>>>

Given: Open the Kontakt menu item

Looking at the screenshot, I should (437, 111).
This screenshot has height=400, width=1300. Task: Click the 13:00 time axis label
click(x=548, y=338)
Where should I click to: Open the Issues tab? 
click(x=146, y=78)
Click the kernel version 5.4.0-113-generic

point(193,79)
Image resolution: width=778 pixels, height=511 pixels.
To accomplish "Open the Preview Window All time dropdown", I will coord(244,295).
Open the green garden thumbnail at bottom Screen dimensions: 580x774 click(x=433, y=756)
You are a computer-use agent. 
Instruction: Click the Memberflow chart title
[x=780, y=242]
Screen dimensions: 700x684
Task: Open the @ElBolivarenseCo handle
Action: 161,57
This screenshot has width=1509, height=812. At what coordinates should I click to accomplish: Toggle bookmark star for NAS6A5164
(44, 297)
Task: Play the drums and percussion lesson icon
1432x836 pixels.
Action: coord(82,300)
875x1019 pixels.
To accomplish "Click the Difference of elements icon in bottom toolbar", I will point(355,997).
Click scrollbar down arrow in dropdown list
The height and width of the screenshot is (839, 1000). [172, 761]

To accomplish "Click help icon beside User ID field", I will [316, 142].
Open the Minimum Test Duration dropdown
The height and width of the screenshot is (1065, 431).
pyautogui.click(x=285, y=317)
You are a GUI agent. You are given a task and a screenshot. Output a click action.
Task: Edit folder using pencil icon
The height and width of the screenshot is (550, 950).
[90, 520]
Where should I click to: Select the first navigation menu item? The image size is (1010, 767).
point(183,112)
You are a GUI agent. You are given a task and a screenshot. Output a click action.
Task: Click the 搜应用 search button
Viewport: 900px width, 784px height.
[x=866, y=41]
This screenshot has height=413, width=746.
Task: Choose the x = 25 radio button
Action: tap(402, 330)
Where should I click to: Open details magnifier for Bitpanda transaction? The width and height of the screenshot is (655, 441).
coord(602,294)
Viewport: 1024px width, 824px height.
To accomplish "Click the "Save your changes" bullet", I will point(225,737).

<<<

* **AIM OF THE EXERCISE**:
Would you please copy every line in the data that contains the word "bottom"?

* **SOLVED PROBLEM**:
Open the green garden thumbnail at bottom Screen dimensions: 580x774 click(x=433, y=756)
To accomplish "Click the Difference of elements icon in bottom toolbar", I will point(355,997).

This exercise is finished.